Rheumatoid arthritis (RA) is a chronic disease, characterised by joint pain, damage and disability. It is known to affect at least 1% of European population. It can be addressed in a high proportion of patients by timely use of targeted biologic treatments. But, biologic treatments continue to rank among the highest grossing drugs. Adalimumab (a biologic drug) for example, alone generated 20 billion US dollars of revenue worldwide in 2018. Additionally, European countries with limited resources, place volume controls on reimbursed medicines. A cheaper prognostic test for biologic response can help clinicians prescribe treatments to those who will receive benefit and also rationalise expensive treatments. In this study we have proposed an informative plasma protein signature, consisting of 17 proteins, and have developed a ML based classifier ATRPred (Anti-TNF Treatment Response Predictor), which can predict anti-TNF treatment response in RA patients with 81% accuracy. With this work we have tried to help clinicians to optimise treatment selection, reduce spend on biologics in unresponsive patients and overall improve quality of life for non-responsive RA patients. Our study has also identified endotypes or molecular sub-classes of RA using plasma protein profiles.

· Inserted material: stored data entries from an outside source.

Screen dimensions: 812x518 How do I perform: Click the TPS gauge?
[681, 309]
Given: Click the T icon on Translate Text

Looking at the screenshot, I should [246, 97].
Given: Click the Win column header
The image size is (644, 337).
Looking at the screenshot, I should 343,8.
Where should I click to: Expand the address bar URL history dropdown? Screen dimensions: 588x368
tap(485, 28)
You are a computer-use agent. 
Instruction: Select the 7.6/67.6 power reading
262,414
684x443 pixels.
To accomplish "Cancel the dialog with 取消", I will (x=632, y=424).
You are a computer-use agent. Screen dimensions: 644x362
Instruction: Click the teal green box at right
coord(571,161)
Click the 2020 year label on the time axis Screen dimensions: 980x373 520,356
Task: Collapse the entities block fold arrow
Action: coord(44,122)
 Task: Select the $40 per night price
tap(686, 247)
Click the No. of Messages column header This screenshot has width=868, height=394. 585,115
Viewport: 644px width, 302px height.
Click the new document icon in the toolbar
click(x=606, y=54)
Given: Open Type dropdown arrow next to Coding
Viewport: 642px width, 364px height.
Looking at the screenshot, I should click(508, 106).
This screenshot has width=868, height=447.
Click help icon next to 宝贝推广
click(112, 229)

These endotypes did not show difference in the responsiveness towards the anti-TNF, however they may be helpful in understanding of the disease and response to other treatments, going forward.

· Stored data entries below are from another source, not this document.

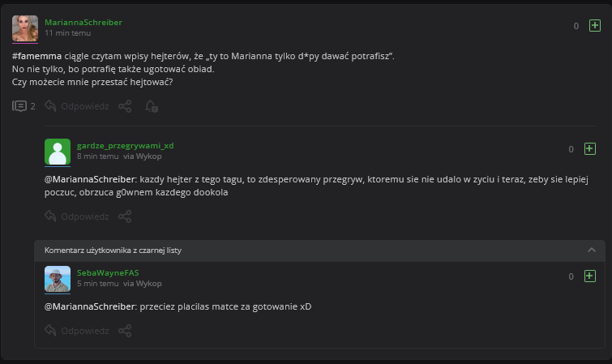
Task: Open the MariannaSchreiber username profile link
Action: 83,23
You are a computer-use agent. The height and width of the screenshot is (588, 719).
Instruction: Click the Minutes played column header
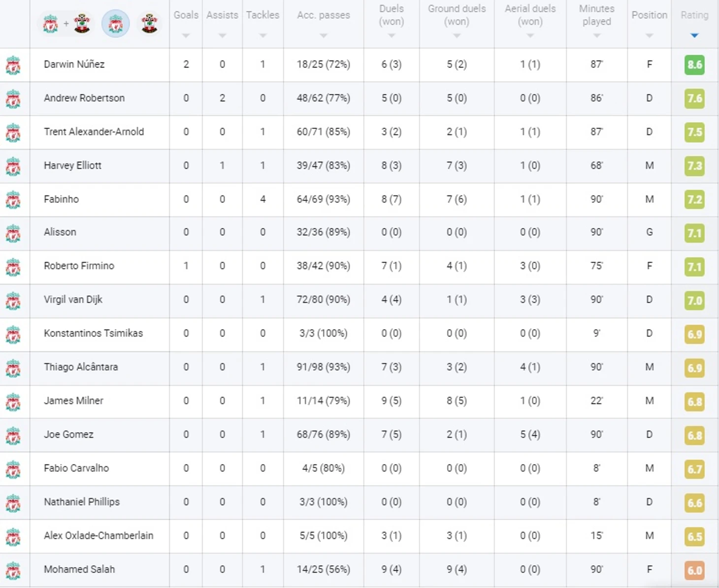pyautogui.click(x=596, y=15)
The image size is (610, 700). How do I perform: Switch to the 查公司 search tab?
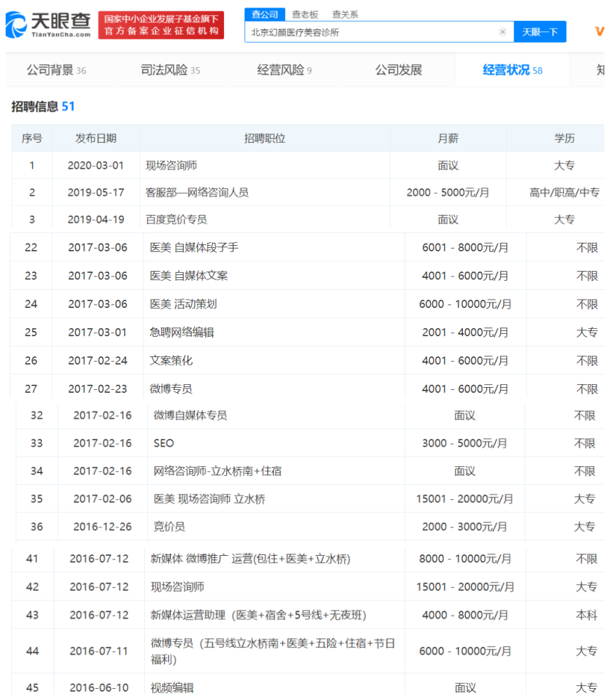265,14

This is a PLOS Computational Biology Software paper.

Introduction

Rheumatoid Arthritis (RA) is a chronic autoimmune condition characterised by relapsing joint pain, inflammation, and damage along with systemic effects and elevated morbidity. Without effective treatment, RA patients suffer greater risk of disability [1]. Initially, RA patients are treated with non-steroidal anti-inflammatory drugs and conventional disease modifying anti-rheumatic drugs (DMARDs). Patients, refractory to conventional DMARDs, are subsequently prescribed biologic DMARDs [2], among which anti-tumour necrosis factor (anti-TNF) therapies are common, which includes adalimumab, etanercept, infliximab, certolizumab or golimumab–a monoclonal anti-TNF antibody. However, not all patients respond well to anti-TNF therapy. Approximately 10–30% do not respond initially and 23–46% lose the responsiveness over time [3]. A recent article suggests that at least 6% of RA patients on biologics suffer from a refractory condition of the disease [4]. This suggests the existence of molecular sub-classes within the broad disease class. These molecular sub-classes are known as endotypes. Unlike, phenotype which involves only observable characteristics, an endotype has direct relation with disease process as it involves inflammatory parameters and specific biological mechanisms. A recent paper from McInnes et al [5] advocates the need for clinically meaningful RA endotypes to stratify patients for the therapeutics.

Clinicians generally decide to prescribe anti-TNF therapy based on their disease severity, progression, and other comorbidities. Recent research suggests that the clinicians often switch between different treatments empirically because of a lack of suitable predictive tests [6]. A major downside of this approach is that for patients who remain unresponsive to attempted biologic treatments, inadequate suppression of ongoing disease activity elevates the risk of permanent joint damage and disability [7]. This argues for the need of developing a better prognostic model, that can predict a patient’s responsiveness towards the anti-TNF therapy.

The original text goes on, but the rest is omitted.